Saturday, 14 February 2015: 1:00 PM-2:30 PM
Room LL21F (San Jose Convention Center)
Barbara Buckley,WestEd, Redwood City, CA
The NSF-funded Human Body Systems (HBS) suite provides a systematically designed exemplar for fostering and assessing important science learning that integrates the core ideas, science practices, and cross-cutting concepts of NGSS performance expectations.  Our goal is to help high school biology students integrate and animate what they have learned into nested mental models of human body systems. In 3 instructional modules, students reason about tasks, generate and test predictions, and use evidence to revise their models. The benchmark assesses their ability to do so.

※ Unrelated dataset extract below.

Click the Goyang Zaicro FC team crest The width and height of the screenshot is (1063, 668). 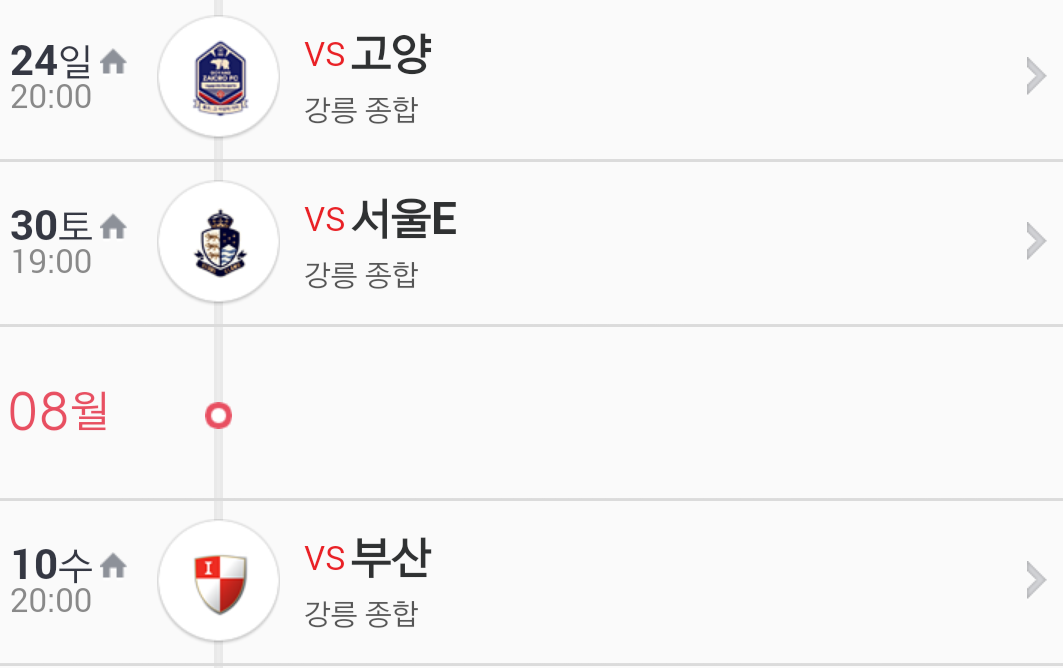(x=219, y=77)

Our theoretical framework integrates model-based learning in science and complex systems within an iterative evidence-centered design process. Working with teacher co-developers, we specified the components, interactions, emergent behaviors of the complex systems underlying the core ideas, science practices, and cross-cutting concepts to be embodied in the IMs and tested in the benchmark. IMs provide tailored feedback that supports model-building and enables successful task completion. The benchmark assessment provides similar tasks but no feedback. All modules generate reports for students and teachers. At scales ranging from molecules to the whole body, students investigate the mechanisms by which the nested systems of the human body support whole body functions.

We conducted pilot testing in 4 schools with diverse populations to ensure the appropriateness of HBS modules for a range of students and to identify tasks and feedback in need of revision. Five teachers used HBS with their physiology, general and sheltered biology classes during Spring 2014. Of the 543 students enrolled in the HBS pilot classrooms, 491 completed the benchmark assessment; 305 completed all 3 IMs. Think-alouds were conducted with 36 students.

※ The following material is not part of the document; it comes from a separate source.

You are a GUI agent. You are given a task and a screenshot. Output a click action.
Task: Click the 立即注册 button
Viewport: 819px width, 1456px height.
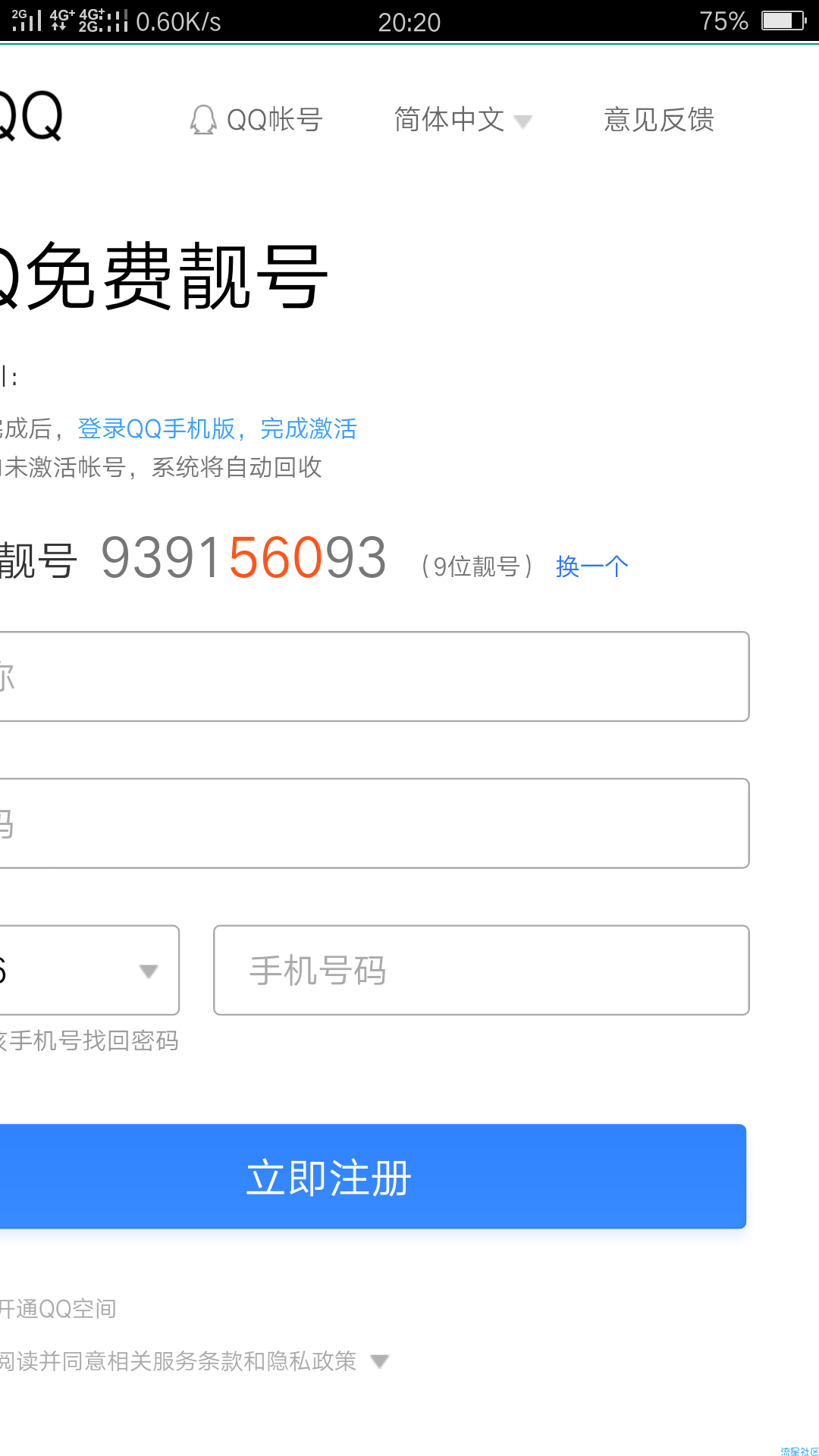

We analyzed student response data and think-alouds as well as internal and external reviews by multiple methods. IRT analyses of the benchmark assessment data indicated good fit, reliability, and discrimination.  Triangulating among internal and external reviews, think-alouds, and item responses patterns, we specified tasks for revision. Preliminary analyses comparing HBS use in physiology, general biology, and sheltered biology classes suggest both expected and unexpected differences in performance and use and highlight the need for model-based instruction.